Diversos sectores de la economía argentina esperan la eliminación del cepo cambiario, aunque el Gobierno aún no ha anunciado cuándo podría llevarse a cabo. En este sentido, el economista Orlando Ferreres anticipó que la unificación cambiaria podría implementarse a finales de este año o a inicios del próximo, impulsada por un aumento en las reservas del país debido a las liquidaciones del sector agrícola y energético, así como por una mejora en la actividad económica.
Ferreres pronosticó en una inflación de 2,7% para octubre y de 2,5% para noviembre y diciembre, considera que esta baja en la inflación podría coincidir con el esquema de devaluación gradual conocido como “crawling peg”.

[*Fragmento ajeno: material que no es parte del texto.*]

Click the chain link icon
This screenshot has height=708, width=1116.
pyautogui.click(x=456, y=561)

Declaraciones de Orlando Ferreres sobre la eliminación del cepo
Ante el interrogante de si se eliminará el cepo cambiario pronto, Ferreres se mostró optimista: “Sí, creo que es probable que el cepo se elimine en un corto plazo, ya que la diferencia entre el mercado cambiario libre y el oficial es del 10%, lo que los pone en una proximidad manejable para la unificación”.

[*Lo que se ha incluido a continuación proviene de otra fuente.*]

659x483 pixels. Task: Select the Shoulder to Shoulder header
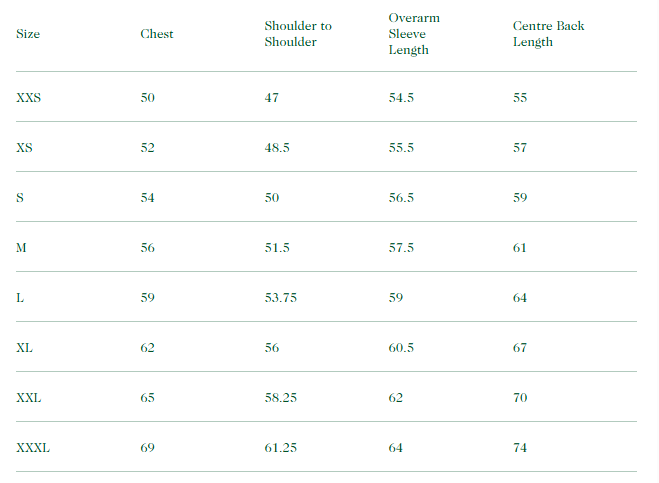[298, 34]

También, agregó que el sector exportador ya realiza el 80% de sus operaciones en el mercado oficial y el 20% restante en el contado con liquidación (CCL), lo cual sugiere una aproximación progresiva entre los dos tipos de cambio.
Además, el economista en dialogo con Net Tv explicó que “puede que algunas restricciones persistan, ya que el cepo no se levantará de la noche a la mañana. Algunas deudas seguirán vigentes, porque, de lo contrario, no habría suficientes reservas,” explicó Ferreres. Aun así, enfatizó que “el fin político del cepo será la unificación cambiaria.”

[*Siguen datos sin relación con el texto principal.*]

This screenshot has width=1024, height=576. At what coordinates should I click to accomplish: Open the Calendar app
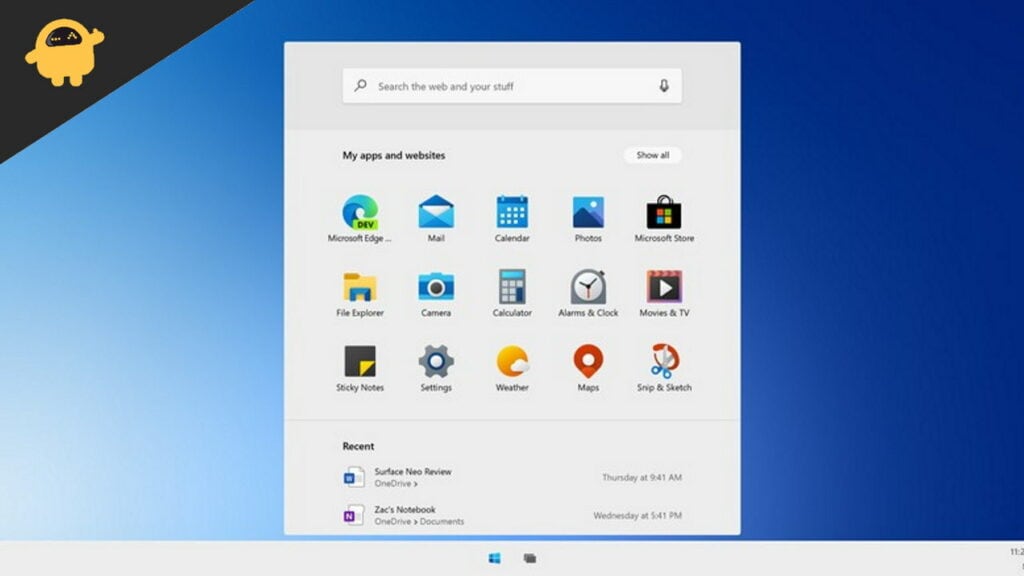point(512,210)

Los posibles efectos de la unificación cambiaria
Ferreres sostiene que la unificación cambiaria podría dar buenos resultados al Gobierno: “Implementar la unificación a fin de año o a principios del próximo permitiría mayores beneficios para la administración actual”.
Sin embargo, advirtió que, aunque la diferencia cambiaria actual sea solo del 10%, existe la posibilidad de que la unificación impulse los precios en algunos sectores, generando presión inflacionaria.